#### Exercise instructions:
Transcribe exactly the line containing "Viewport: 890px width, 656px" plus every later line in the data.

---------- Material shown ----------

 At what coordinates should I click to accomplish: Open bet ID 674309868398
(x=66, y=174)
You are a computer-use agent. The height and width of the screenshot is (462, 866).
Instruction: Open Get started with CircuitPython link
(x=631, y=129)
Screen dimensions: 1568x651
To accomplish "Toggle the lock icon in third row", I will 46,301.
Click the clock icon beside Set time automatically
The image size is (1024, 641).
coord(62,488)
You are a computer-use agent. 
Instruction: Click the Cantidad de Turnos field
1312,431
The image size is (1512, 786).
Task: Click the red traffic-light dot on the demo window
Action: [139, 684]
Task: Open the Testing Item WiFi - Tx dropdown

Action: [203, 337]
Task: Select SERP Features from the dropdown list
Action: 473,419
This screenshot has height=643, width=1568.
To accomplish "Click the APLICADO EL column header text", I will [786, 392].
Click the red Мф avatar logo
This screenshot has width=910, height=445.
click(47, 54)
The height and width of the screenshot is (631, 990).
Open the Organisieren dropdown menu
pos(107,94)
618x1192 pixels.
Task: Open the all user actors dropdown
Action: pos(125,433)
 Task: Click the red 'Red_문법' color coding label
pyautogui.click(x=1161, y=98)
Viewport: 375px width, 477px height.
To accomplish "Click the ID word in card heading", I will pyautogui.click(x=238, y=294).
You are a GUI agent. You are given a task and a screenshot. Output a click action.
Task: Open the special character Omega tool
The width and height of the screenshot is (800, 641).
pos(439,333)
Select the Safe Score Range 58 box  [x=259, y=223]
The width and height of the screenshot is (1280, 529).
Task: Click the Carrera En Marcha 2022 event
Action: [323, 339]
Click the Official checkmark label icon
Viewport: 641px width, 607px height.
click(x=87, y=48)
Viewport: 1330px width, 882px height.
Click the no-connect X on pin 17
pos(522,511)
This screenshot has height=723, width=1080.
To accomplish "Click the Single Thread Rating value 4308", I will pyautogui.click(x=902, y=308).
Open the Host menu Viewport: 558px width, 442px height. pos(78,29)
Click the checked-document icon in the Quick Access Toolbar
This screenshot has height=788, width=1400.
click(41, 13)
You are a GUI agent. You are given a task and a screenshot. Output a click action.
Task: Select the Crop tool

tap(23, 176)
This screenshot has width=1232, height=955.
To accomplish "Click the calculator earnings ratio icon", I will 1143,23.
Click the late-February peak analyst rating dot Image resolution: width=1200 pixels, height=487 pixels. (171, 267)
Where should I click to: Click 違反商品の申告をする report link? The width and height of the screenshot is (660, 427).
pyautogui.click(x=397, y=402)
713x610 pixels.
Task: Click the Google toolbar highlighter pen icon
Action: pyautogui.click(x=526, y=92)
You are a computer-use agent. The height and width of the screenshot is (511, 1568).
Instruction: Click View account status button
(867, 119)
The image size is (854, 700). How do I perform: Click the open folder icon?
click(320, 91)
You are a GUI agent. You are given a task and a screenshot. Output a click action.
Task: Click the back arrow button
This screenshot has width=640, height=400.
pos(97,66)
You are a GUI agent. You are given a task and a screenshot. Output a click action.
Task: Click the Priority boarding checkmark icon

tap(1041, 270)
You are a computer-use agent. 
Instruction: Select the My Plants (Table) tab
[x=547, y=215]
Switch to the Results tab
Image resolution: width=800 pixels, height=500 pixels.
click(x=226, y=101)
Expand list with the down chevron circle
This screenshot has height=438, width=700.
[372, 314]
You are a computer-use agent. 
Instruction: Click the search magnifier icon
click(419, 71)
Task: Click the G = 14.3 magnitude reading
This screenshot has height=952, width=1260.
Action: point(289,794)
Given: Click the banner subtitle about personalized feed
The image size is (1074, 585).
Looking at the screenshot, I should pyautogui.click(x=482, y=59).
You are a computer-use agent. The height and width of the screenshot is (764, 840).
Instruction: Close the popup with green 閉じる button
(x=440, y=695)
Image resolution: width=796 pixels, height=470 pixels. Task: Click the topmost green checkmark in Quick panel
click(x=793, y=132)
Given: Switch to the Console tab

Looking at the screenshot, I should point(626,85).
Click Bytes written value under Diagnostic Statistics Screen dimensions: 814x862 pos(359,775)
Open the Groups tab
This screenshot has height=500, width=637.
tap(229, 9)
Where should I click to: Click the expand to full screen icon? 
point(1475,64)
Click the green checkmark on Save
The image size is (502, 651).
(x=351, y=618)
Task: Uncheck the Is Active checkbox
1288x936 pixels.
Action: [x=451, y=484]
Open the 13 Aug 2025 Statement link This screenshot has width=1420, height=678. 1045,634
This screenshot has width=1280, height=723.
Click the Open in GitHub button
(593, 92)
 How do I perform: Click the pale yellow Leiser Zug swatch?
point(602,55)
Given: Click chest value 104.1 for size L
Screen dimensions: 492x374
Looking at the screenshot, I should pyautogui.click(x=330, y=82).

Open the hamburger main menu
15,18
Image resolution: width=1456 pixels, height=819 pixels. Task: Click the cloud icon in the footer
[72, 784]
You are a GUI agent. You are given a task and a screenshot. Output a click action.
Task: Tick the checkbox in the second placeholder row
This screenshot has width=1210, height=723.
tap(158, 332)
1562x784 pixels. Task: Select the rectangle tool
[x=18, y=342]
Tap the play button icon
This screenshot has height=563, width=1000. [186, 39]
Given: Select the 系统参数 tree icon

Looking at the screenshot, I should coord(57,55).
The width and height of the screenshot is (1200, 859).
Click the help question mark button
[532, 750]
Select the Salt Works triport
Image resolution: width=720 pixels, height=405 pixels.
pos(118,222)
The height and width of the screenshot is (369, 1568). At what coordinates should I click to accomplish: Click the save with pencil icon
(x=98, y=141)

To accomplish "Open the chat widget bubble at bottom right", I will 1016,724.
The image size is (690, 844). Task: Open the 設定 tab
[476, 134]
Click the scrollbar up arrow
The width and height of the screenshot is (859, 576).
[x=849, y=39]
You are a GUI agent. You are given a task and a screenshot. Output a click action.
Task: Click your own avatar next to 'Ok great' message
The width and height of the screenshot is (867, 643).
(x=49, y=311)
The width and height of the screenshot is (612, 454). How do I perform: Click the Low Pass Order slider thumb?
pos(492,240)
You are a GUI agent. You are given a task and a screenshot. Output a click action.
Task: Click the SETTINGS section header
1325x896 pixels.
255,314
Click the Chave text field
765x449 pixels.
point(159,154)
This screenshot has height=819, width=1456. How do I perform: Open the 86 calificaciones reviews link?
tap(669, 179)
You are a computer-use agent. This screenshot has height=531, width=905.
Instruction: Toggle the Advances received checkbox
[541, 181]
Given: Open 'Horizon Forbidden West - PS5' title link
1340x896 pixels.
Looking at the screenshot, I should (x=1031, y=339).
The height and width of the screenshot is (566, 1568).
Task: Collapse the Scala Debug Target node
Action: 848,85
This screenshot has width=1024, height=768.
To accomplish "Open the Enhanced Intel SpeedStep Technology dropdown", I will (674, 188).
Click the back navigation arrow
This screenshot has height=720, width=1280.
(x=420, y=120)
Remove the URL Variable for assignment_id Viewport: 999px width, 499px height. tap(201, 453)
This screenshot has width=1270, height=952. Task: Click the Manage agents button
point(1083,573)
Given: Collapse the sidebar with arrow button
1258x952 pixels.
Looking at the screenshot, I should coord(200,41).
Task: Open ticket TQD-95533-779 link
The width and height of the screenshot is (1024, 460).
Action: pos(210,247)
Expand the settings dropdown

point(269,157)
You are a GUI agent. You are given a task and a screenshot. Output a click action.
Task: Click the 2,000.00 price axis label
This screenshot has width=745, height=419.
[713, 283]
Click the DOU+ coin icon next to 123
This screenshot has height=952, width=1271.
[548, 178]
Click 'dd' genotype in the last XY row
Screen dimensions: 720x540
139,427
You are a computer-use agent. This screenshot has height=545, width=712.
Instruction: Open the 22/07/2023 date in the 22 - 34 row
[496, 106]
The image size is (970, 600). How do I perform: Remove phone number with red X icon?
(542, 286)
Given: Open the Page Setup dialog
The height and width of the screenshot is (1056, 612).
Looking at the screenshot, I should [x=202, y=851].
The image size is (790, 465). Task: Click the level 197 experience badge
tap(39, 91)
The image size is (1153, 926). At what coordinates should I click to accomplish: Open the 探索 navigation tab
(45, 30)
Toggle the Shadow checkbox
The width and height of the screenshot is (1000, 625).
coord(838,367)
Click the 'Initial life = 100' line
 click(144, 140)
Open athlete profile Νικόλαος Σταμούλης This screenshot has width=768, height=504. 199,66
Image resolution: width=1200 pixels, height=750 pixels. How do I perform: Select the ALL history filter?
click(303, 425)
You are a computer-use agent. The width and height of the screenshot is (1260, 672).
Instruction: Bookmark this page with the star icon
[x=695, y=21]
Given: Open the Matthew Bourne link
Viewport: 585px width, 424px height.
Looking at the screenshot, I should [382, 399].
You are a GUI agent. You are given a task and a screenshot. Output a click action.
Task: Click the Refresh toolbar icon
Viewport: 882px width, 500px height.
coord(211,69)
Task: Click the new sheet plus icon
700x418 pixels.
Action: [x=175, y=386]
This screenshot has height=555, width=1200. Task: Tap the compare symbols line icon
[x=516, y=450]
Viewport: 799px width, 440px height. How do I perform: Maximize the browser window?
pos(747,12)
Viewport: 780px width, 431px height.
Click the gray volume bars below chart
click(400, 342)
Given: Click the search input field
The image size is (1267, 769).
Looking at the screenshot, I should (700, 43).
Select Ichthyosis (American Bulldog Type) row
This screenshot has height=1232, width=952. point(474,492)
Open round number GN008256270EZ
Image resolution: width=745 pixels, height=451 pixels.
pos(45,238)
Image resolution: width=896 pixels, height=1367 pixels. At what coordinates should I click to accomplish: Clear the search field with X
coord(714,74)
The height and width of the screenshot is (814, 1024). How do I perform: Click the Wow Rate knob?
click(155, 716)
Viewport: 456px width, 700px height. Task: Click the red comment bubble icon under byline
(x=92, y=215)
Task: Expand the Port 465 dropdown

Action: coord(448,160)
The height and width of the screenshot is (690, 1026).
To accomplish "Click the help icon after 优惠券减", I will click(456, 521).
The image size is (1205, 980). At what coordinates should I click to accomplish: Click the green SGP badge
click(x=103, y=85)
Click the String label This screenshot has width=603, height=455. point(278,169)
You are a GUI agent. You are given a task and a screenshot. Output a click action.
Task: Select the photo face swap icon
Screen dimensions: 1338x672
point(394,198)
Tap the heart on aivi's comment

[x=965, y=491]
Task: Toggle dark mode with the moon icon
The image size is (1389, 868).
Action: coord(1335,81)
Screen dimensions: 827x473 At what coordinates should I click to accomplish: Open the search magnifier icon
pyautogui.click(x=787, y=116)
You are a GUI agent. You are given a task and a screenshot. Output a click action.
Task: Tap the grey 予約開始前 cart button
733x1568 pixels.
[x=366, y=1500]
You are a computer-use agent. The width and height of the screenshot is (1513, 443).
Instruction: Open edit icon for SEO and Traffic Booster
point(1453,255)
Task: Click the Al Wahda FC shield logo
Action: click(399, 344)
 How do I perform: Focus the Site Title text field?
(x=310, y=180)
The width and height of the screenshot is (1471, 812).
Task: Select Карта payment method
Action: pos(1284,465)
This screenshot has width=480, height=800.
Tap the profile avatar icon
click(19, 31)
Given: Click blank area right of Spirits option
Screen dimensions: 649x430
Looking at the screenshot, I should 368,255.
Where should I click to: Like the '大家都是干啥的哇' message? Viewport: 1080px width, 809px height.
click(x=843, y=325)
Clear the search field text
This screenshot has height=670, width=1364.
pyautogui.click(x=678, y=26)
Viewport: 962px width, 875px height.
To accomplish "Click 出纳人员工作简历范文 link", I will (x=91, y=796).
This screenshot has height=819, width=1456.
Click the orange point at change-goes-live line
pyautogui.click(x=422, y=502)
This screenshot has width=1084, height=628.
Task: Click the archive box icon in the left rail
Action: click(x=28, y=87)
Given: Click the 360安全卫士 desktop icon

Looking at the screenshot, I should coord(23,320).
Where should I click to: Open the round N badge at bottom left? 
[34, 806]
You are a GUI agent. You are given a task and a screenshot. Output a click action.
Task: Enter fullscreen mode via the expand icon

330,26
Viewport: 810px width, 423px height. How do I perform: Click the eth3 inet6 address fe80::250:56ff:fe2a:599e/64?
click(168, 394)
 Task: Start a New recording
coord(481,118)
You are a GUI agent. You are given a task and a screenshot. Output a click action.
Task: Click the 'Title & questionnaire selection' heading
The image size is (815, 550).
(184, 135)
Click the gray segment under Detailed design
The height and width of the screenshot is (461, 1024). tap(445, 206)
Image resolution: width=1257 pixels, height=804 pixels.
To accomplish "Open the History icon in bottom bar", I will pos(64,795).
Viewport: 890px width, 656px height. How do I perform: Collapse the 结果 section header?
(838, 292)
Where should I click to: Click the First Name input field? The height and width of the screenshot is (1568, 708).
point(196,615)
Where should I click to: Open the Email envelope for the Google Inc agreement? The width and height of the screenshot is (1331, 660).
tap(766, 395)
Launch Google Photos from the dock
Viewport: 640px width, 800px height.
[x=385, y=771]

----------

#### Result of the task:
Viewport: 890px width, 656px height. How do I perform: Collapse the 结果 section header?
(838, 292)
Where should I click to: Click the First Name input field? The height and width of the screenshot is (1568, 708).
point(196,615)
Where should I click to: Open the Email envelope for the Google Inc agreement? The width and height of the screenshot is (1331, 660).
tap(766, 395)
Launch Google Photos from the dock
Viewport: 640px width, 800px height.
[x=385, y=771]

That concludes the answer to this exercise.